I don’t remember every mistake I made during that revue. I don’t remember every step I got wrong or every rehearsal where I felt completely behind. What I remember is the experience itself: the growth, the friendships, the genuine satisfaction of doing something that felt impossible when I started. That’s the thing about being a beginner. You only get to be one for a little while. Eventually, you learn. Eventually, you improve. Eventually, you become the person who knows what they’re doing. But to get there, you have to be willing to first be the person who absolutely does not.
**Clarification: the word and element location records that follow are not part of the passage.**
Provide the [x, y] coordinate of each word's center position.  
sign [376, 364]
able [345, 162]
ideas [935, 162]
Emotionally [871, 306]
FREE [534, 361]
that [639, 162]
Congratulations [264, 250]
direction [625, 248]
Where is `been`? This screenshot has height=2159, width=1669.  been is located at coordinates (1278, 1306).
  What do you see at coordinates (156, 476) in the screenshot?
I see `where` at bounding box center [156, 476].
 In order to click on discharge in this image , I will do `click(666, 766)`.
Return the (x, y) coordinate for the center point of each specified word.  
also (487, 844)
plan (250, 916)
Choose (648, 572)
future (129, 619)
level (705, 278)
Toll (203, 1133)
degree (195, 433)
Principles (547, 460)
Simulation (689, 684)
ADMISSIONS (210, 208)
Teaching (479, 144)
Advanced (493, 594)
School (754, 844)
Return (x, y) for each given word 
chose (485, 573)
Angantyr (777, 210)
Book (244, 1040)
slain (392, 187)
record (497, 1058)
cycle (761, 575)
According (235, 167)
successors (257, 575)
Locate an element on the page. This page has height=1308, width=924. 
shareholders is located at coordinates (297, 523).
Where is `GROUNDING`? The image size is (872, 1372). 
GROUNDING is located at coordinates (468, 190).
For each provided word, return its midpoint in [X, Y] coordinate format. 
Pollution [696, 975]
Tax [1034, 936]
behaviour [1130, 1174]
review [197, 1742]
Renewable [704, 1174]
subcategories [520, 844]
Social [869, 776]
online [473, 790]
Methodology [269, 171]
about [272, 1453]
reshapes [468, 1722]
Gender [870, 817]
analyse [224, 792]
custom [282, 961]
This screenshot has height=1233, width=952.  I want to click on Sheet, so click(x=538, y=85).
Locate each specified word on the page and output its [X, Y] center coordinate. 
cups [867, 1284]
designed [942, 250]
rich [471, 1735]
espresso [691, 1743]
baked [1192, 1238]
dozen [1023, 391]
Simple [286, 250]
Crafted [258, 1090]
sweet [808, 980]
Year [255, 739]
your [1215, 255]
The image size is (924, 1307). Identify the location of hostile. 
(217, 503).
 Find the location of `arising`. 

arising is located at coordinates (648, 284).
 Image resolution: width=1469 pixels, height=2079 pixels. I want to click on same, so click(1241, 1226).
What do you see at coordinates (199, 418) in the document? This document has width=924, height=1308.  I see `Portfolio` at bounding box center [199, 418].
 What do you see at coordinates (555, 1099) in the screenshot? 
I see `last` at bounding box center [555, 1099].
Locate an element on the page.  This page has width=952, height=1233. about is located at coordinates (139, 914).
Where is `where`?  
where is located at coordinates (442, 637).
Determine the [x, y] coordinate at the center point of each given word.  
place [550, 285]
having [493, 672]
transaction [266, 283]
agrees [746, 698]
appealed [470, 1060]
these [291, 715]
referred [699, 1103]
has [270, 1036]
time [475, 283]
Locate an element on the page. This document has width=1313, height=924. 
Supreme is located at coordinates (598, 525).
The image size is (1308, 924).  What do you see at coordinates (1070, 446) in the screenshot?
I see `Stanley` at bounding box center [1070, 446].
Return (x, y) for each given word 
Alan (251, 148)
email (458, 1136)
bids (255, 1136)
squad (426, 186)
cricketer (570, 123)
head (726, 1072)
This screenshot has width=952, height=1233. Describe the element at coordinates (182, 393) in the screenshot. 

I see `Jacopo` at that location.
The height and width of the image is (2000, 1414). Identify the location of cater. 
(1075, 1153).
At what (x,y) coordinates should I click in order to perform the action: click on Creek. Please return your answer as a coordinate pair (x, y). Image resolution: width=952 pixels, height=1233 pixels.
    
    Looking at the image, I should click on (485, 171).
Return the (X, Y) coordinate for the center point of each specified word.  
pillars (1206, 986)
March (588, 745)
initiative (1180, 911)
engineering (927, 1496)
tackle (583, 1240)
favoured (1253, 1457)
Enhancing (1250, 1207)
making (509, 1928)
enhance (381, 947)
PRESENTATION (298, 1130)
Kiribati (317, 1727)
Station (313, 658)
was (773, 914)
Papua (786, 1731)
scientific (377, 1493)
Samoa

And that’s true whether you’re learning choreography, writing a book, dating after loss, changing careers, or pursuing something you’ve been quietly putting off for years. Every meaningful chapter starts with someone who doesn’t know what they’re doing yet. The question is just whether we’re willing to be that person again.
Your Turn
This week, I’d like to invite you to reflect on something you’ve been interested in trying but haven’t pursued. What’s actually stopping you? Is it the thing itself, or is it the idea of being a beginner? What might become possible if you gave yourself permission to be inexperienced for a while? And what might you find on the other side of that learning curve?
Look, I try to take every day as an opportunity to learn something new. For me, it keeps life fresh. It reminds me there’s still more to discover. What about you?